Nesta quinta-feira (12 de outubro), a influenciadora de direita Karol Eller, de 36 anos, conhecida por seu apoio ao ex-presidente Jair Bolsonaro (PL), faleceu em São Paulo. A notícia foi divulgada nas redes sociais pelo deputado federal Nikolas Ferreira (PL-MG).
Nas redes sociais, Eller postou uma mensagem indicando um possível suicídio – ela caiu de um prédio. “Perdi a guerra”, escreveu.
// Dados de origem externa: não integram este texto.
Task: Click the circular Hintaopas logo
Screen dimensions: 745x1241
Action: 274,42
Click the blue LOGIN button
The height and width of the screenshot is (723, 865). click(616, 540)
Também compartilhou um endereço na zona sul de São Paulo e mencionou os Bombeiros. “Me perdoem por causar toda essa dor aos que me amam. Se cuidem por aqui”, afirmou – a postagem não está mais disponível.

Em setembro de 2023, Eller compartilhou uma mensagem anunciando que deixaria de se identificar como lésbica. “Que eu diminua, para que Tu cresças, Senhor, mais, mais. Renúncia! Sim, eu renunciei à prática homossexual, eu renunciei vícios e renunciei aos desejos da minha carne para viver em Cristo”, escreveu ela.
Karol era prima de terceiro grau da cantora Cássia Eller (1962-2001).
Em 8 de janeiro, Eller trabalhava na EBC até o início de 2023, ocupando o cargo comissionado de “assessor 1” na Gerência de Jornalismo Web e Radioagência, no Rio. No entanto, foi demitida após participar dos atos extremistas de 8 de janeiro.
Em dezembro de 2019, Karol Eller foi agredida na Barra da Tijuca, no Rio de Janeiro, enquanto estava com sua namorada. Na época, recebeu manifestações de solidariedade tanto de apoiadores de Bolsonaro quanto de entidades LGBTQIA+. O caso foi inicialmente investigado como um crime de homofobia. No entanto, após análise de imagens de câmeras de segurança e depoimentos, a Polícia Civil do Rio concluiu que Eller havia iniciado a briga por ciúmes de sua companheira. Os investigadores determinaram que a agressão não foi motivada por homofobia.